1. Field of the Invention
This invention relates to an ozonizer of the type provided with a pair of electrodes one of which has a surface facing the other electrode covered with a dielectric, which electrodes are connected to an energy supply source and a parallel connected storage capacitor.
2. Description of the Prior Art
Ozonizers are being used in increasing numbers in industrial applications, because ozone is being used as a strong oxidation medium for waste water purification, air quality improvement, drinking water treatment, food storage, as well as in medicine and chemistry.
A method and a device for carrying out corona discharge reactions is known from the German OS 26 17 104 in which a reaction gas is passed through a corona discharging slot and electrical energy in the form of a narrow impulse is generated in the slot. The formation of a corona discharge transfers energy to the electrons and gas ions found in the slot. The electrons are charged with energy in order to produce a productive reaction with the reaction gas. The gas ions created during the reaction are removed from the slot to minimize any unproductive energy deposition to the ions. The elimination of the gas ions is carried out by pre-tension voltage and in the time interval between the narrow impulses. The gas ions can also be neutralized by the admixture of negatively charged, finely distributed liquid and solid particles.

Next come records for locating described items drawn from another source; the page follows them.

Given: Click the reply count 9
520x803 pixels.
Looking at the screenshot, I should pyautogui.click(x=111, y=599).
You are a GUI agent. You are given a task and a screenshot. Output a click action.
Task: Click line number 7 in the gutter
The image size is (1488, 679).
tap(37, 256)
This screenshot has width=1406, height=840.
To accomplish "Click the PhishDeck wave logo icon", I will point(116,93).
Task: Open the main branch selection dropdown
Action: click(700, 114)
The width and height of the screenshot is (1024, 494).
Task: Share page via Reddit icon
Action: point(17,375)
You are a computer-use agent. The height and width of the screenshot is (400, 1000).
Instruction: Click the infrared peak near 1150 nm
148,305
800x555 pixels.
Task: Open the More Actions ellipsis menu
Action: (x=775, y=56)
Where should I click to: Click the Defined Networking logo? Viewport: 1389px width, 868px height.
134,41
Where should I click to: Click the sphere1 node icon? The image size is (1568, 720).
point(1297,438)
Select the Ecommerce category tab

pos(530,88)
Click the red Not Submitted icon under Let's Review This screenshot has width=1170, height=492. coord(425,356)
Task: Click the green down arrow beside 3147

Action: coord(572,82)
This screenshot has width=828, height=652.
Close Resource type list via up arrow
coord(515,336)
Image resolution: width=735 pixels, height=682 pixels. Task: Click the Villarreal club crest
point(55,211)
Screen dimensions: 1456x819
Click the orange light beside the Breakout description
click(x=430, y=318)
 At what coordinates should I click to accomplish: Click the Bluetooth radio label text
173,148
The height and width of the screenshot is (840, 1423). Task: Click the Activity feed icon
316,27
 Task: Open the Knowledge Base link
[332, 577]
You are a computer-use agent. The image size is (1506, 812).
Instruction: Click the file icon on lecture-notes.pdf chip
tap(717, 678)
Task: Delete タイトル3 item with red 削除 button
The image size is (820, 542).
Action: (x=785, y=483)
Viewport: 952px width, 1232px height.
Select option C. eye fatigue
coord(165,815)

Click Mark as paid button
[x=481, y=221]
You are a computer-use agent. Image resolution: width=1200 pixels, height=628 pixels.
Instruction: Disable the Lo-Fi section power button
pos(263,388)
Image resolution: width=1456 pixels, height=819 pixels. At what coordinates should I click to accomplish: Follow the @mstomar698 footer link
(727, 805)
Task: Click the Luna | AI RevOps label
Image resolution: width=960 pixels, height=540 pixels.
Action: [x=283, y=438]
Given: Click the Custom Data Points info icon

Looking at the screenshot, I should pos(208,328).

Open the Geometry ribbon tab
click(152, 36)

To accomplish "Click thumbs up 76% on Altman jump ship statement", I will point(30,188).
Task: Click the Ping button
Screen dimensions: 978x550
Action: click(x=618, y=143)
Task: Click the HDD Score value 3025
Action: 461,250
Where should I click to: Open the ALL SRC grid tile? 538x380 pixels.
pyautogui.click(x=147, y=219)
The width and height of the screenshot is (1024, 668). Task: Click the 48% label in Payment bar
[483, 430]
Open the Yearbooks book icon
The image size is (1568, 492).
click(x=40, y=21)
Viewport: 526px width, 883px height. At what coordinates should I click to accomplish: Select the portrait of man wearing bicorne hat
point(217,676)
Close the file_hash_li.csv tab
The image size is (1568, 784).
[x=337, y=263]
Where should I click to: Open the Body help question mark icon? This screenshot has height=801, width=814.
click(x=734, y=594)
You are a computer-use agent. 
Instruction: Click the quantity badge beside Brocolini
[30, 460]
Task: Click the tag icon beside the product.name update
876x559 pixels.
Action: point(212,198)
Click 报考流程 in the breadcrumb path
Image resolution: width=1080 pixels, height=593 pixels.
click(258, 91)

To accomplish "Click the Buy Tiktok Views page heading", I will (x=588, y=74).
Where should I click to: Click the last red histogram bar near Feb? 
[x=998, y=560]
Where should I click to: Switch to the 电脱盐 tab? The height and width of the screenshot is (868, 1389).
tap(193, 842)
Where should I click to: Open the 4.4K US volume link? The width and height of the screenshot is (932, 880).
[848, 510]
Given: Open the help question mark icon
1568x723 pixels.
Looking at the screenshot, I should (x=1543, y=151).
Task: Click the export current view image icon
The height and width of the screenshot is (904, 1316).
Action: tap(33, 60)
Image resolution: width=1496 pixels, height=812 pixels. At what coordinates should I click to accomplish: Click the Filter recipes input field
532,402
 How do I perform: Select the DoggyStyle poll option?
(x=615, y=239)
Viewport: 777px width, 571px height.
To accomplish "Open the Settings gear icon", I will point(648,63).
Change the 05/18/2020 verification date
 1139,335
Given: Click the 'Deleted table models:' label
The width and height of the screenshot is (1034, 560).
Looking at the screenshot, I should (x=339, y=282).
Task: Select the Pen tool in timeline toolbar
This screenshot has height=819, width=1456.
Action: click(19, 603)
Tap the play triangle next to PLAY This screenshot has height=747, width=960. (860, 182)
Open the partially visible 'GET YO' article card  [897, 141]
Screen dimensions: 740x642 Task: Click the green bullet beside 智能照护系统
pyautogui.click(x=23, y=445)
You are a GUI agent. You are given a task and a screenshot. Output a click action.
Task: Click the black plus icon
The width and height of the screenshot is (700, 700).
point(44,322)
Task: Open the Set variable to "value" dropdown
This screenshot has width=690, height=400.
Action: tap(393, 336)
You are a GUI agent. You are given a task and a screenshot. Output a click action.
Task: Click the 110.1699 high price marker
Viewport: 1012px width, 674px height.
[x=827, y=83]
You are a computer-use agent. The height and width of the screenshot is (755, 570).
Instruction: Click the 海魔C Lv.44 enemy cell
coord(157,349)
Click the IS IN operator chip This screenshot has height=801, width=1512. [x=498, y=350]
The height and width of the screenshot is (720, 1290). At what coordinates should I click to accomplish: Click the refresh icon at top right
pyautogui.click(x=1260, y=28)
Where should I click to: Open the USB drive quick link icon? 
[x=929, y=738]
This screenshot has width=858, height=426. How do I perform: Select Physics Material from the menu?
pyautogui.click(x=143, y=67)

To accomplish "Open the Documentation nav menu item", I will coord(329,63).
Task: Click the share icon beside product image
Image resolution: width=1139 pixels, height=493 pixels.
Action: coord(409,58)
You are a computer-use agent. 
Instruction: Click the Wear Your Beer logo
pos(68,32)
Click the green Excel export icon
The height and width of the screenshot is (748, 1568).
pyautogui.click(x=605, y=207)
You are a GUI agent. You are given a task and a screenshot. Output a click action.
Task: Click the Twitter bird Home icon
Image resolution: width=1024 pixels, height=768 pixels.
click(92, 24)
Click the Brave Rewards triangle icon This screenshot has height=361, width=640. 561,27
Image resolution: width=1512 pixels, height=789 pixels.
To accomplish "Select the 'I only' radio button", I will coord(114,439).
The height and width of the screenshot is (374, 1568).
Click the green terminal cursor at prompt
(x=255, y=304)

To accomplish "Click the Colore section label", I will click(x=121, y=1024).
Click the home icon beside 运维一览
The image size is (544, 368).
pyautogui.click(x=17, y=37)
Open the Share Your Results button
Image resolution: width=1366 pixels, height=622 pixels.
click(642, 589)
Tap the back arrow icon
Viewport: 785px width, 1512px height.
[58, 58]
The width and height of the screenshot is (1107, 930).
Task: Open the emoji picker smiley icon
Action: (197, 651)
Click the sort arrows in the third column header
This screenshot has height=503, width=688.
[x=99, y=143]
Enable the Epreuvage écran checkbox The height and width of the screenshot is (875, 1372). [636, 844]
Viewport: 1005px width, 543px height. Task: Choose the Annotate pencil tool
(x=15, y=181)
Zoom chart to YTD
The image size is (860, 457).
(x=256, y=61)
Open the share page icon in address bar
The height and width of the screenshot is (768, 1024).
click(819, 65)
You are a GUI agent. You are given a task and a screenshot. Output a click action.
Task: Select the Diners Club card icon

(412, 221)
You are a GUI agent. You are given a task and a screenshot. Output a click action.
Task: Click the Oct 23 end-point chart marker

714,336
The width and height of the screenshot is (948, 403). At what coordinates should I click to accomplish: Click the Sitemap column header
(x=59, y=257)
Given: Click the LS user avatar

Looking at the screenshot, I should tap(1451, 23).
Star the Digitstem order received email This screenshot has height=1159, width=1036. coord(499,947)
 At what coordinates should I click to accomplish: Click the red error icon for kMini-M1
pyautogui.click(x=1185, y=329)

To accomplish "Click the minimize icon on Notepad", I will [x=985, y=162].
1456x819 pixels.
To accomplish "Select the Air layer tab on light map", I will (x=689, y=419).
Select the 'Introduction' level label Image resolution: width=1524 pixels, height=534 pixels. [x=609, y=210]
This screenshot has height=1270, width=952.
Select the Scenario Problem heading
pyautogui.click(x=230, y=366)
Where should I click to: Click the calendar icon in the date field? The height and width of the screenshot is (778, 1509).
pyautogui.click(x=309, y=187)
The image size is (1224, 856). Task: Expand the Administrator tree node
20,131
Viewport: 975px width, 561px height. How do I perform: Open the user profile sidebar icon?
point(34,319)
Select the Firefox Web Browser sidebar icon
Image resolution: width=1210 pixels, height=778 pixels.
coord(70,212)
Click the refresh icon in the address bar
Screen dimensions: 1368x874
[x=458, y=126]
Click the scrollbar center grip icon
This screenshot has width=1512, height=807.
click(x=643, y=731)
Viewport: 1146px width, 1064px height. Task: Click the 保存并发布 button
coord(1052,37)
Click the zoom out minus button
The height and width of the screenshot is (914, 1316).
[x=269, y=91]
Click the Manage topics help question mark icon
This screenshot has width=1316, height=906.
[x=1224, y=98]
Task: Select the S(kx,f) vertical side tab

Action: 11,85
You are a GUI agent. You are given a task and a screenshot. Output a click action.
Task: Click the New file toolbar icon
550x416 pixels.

A method of ozone production is used, whereby ozone is produced from a gas mixture containing oxygen which contains considerable amounts of moisture and other impurities.
With such a method the impulses are produced by a relatively expensive switch circuit having a switching element which must be able to switch the entire current. The switching elements used to control such pulsating ozonizers must be able to switch voltages of 15 to 20 kV as well as currents from 1 to 5 kA before a discharge has built up between the ozonizer electrodes. In addition, these switching elements must provide a long service life, i.e., up to 10.sup.10 switching cycles are required. Suitable switching elements are, for example, semi-conductor switches such as break-over diodes and amplifying gate thyristors. Their construction and method of operation are described, for example, in the BBC publication D HS 704 68 EFD and in the publication by P. F. Pittman, D. J. Page, Solid State Pulse Switching, Pulsed Power Cont., Lubbock (Tex), 1977. These switching elements are able to handle the required current increases at a magnitude of 10.sup.9 A/S. Their electric strength, which is at 1 kV, is not sufficient, however. Therefore, switches were suggested and patents applied for with which the switching element needs only a small current increase which is imposed over a slower fundamental oscillation. (See U.S. application Ser. No. 174,259 filed July 31, 1980).
Another disadvantage is the limited current-carrying capacity of the break-over diodes, which can switch at an optimum current of 100 to 200 A per element. It is advantageous to have relatively high current densities on the ozonizer electrodes, c. 1 A per cm.sup.2 of electrode surface to improve the yield of ozone. This is due to the fact that a homogeneous discharge is not produced until these conditions are achieved. An ozone tube, 1 m in length has an electrode surface of approximately 1600 cm.sup.2. Eight to 16 parallel break-over diodes are necessary. Each switches 100 to 200 A to the electrodes in order to produce the necessary current density on the electrodes with such an ozonizer. The ignition current of the individual parallel break-over diodes varies, however, from element to element. Therefore, additional switching measures are needed to assure synchronized switching of the trip diodes and a uniform distribution of the current to the switching elements. Without these additional switching measures a portion of the trip diodes would be overloaded and destroyed.